El joven se detuvo ante una mesa próxima a la del archivero y el profesor, mientras la señora de Gromance desparramaba su vista, y en cuanto vio alseñor Bergeret sintióse contrariada y se alejó con su acompañante para ocultarse detrás de un árbol. La aparición de la señora de Gromance ofreció, una vez más, al señor Bergeret la dulzura cruel que impone a las almas voluptuosas la belleza de las formas vivas.
Entonces preguntó al mozo si le eran conocidos aquel caballero y aquella señora.
—Los conozco sin conocerlos —respondió el mozo—. Vienen aquí con mucha frecuencia; pero no sé quiénes son. ¡Ve uno tanta gente! El sábado tuvimos que añadir mesas sobre el césped y bajo los árboles, hasta el seto vivo.
—¿De veras había mesas bajo todos estos árboles? —dijo el señor Bergeret.
—Y sobre la terraza y también en el quiosco. El señor Mazure, que, divertido en partir almendras, no había visto el traje de muselina blanca, preguntó de qué mujer hablaban; pero el señor Bergeret no respondió. Saboreaba en secreto la presencia de la señora de Gromance.
Anochecía. Sobre el césped oscuro y bajo el ramaje, un resplandor, atenuado por la pantalla de papel blanco o rosa, marcaba el sitio de cada mesa y dejaba adivinar en torno formas movibles. En una de aquellas discretas claridades, el penacho blanco de un sombrero de paja se acercaba poco a poco al reluciente cráneo de un hombre maduro. Algo más lejos, en la oscuridad próxima, se advertían dos cabezas juveniles aturdidas como las falenas que revoloteaban en torno.

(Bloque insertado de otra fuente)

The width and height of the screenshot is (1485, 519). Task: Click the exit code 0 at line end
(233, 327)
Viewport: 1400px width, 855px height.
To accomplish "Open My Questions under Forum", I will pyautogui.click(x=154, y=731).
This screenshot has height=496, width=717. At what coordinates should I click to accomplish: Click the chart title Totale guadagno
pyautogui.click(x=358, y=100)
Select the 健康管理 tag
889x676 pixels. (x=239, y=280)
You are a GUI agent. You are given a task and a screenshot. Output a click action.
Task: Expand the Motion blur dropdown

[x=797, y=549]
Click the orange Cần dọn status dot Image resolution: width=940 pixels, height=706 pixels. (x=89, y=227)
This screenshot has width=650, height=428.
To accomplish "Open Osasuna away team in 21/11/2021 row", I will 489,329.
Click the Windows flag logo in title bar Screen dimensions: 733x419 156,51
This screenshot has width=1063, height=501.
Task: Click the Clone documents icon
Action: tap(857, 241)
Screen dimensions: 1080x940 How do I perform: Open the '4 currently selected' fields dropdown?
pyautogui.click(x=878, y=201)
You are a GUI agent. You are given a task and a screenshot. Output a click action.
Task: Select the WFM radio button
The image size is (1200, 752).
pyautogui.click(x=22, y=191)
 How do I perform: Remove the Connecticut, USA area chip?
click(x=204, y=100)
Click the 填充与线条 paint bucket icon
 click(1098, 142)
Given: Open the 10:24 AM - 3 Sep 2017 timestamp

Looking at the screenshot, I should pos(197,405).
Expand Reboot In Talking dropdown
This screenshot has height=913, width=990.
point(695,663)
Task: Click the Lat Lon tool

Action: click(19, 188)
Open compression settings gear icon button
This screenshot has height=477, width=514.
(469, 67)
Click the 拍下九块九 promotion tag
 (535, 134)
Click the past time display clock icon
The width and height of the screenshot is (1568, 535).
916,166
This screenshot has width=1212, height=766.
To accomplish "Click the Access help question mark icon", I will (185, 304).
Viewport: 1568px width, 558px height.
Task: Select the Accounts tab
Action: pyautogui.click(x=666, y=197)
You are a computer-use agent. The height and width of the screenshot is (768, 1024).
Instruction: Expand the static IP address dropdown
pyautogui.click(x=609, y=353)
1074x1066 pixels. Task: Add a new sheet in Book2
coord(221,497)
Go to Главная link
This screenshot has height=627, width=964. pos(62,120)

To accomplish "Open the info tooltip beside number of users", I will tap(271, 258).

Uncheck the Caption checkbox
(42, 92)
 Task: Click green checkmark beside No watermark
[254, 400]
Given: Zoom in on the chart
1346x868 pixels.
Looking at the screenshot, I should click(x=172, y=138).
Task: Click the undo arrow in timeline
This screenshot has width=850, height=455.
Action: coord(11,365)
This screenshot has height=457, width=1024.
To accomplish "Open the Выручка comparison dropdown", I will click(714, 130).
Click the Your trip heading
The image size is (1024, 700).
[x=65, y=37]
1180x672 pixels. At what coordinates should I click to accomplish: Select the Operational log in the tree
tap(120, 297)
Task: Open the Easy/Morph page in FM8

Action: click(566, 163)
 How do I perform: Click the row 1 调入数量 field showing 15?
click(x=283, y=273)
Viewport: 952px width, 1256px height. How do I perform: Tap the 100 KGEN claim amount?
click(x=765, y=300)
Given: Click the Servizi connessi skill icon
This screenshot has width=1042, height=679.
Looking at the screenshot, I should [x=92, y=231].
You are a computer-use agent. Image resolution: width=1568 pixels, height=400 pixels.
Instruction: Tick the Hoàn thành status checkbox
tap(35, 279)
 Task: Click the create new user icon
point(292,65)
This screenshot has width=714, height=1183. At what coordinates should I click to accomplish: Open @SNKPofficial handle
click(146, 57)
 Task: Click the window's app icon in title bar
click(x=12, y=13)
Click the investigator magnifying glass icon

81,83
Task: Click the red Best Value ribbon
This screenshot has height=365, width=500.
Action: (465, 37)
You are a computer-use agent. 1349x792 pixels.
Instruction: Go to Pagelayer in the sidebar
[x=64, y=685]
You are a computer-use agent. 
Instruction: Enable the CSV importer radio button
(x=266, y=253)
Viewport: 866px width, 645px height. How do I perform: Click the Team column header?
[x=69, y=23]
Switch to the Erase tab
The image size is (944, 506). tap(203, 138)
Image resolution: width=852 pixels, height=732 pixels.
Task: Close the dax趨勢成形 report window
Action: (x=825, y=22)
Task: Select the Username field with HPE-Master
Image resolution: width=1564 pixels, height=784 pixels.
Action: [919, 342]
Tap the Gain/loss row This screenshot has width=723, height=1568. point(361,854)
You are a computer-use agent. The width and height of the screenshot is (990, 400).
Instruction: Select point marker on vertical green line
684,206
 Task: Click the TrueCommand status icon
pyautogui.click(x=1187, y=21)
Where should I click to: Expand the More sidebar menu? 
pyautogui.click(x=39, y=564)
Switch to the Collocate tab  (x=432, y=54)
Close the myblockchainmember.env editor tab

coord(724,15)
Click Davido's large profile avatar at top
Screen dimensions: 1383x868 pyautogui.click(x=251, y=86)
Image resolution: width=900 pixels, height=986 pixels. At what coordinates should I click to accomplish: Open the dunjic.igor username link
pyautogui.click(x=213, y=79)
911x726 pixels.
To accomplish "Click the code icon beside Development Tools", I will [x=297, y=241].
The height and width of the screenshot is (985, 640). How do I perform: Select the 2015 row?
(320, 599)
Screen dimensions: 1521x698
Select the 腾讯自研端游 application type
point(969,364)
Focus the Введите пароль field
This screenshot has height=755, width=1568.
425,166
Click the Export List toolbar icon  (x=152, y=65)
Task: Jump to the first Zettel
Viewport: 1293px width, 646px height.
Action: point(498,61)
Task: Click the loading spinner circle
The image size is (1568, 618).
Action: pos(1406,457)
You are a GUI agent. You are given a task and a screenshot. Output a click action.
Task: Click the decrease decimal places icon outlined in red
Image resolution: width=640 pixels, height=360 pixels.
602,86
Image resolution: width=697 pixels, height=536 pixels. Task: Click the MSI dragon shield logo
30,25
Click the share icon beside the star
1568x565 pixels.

La luna mostraba en un cielo pálido su forma blanca y redonda.
—¿Han quedado satisfechos los señores? —preguntó el mozo.
Y, sin esperar a que le respondieran, fuese a prodigar en otro lado sus atenciones. El señor Bergeret dijo sonriente:
—Mire usted esas gentes que comen bajo la enramada protectora. Fíjese en aquellos penachos blancos, y allá, en el fondo, junto a un grueso árbol, fíjese en aquellas rosas de un sombrero de paja de arroz. Comen, beben y gozan de sus amores, que para el mozo son propinas. Tienen instintos, deseos, y acaso también ideas. ¡Y son propinas!
—Hemos comido muy bien —dijo el señor Mazure al levantarse de la mesa—. Frecuentan este lugar personas muy encopetadas.
—Esos copetes —respondió el señor Bergeret — no son de los más elevados, aun cuando haya entre todos ellos alguno muy lucido. Declaro que sientomenos satisfacción al ver personas elegantes desde que una malicia solapada impulsa el fanatismo débil y la crueldad aturdida de esos pobres cerebros. El proceso ha revelado el mal moral que padece nuestra sociedad, como la vacuna de Koch revela en un organismo los estragos de la tuberculosis. Afortunadamente, existe una profunda corriente humana bajo esa espuma brillante; pero ¿cuándo se verá libre mi país de la ignorancia y del odio?